"Who are ye? What are you doing?"
"We are carrying stones," answered Dzem Haman. "And you?"
"We too are carrying stones," was the answer from above.
"We are Dzem Haman's men, who are removing the stones from the path of Ali Pasha—and ye, are you not Csaky's men?"
"We are collecting stones for the head of Ali Pasha, and are Michael Angel's people," resounded from above, and at the same time a terrible rain of stones rolled down upon the heads of the Albanians, by way of confirming the statement.
"Michel Anchal is here also!" roared the terrified Albanians, falling back aghast, and creating a panic among those behind them by declaring that they were surrounded.
At these tidings, the Turkish host, harassed from before and behind, resolved itself into a disorderly mass, on which, at break of day, the Hungarian infantry began rolling enormous masses of stone and rock.

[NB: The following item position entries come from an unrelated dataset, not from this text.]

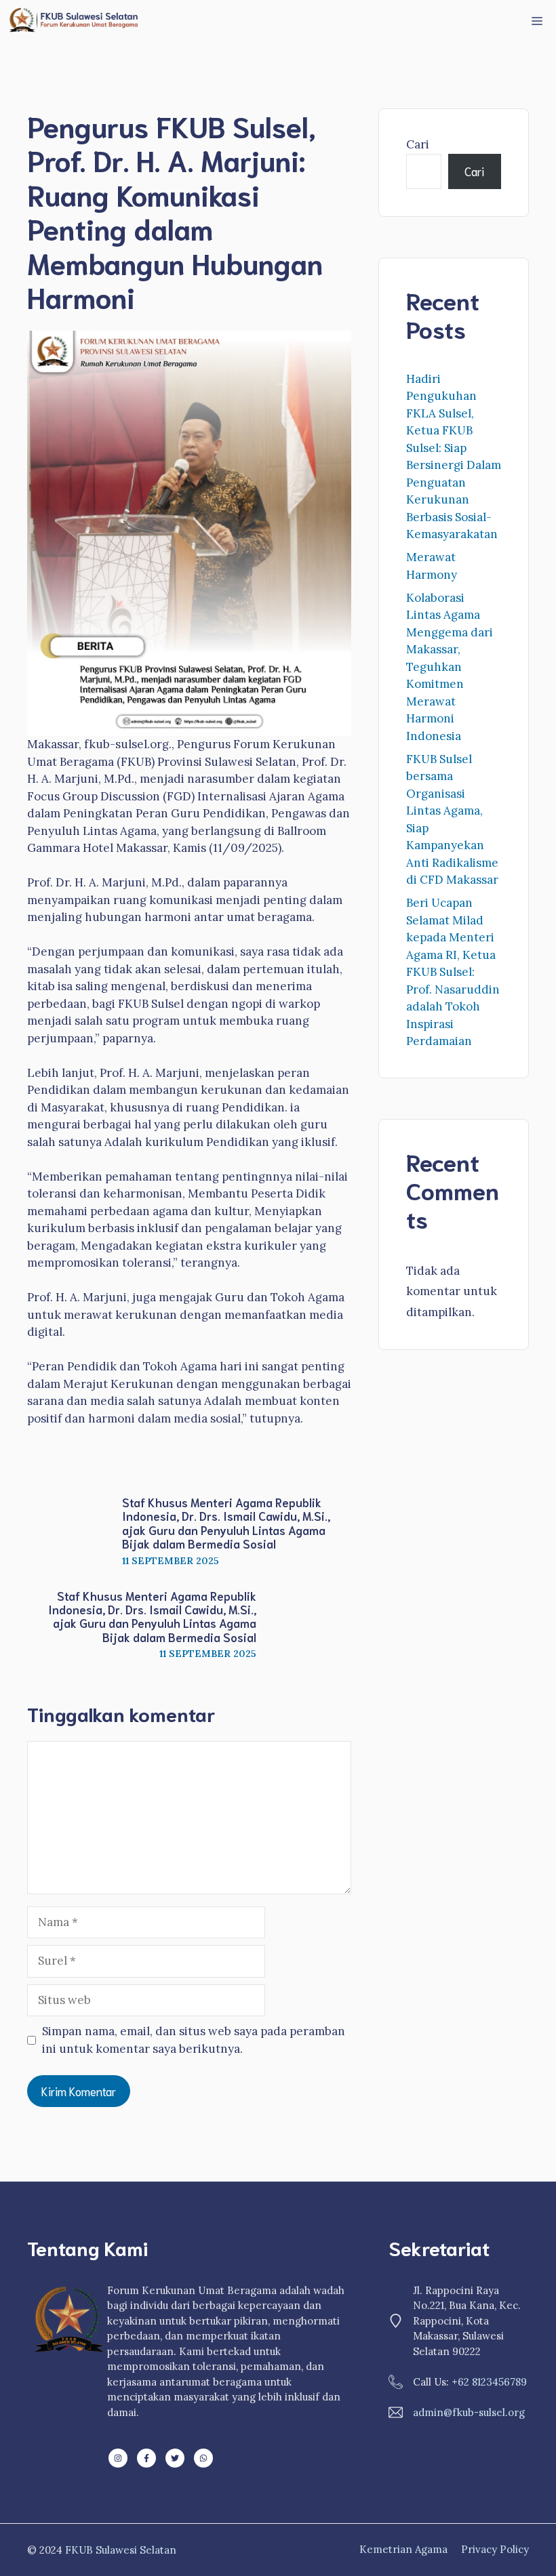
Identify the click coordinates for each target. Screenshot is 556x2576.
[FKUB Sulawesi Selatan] (72, 20)
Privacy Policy (495, 2549)
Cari (417, 144)
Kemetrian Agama (403, 2549)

Ali Pasha attempted first on one side and then on another to break through the enemy's lines, but was everywhere driven back with fearful loss by the missiles hurled down from above. The boldest warriors, who had fought man to man in a hundred battles, fled back pale and trembling before the thundering masses of rock, which so completely smashed everything that came in their way that horse and rider were undistinguishable.
Ali Pasha tore his beard in impotent rage on perceiving that he and all his host were at the mercy of an army even now much weaker than his own.
"There is neither help nor refuge, save with the Most High God!" cried he, breaking his sword in twain in his despair; and drawing out his pistols, he pointed them at his own heart.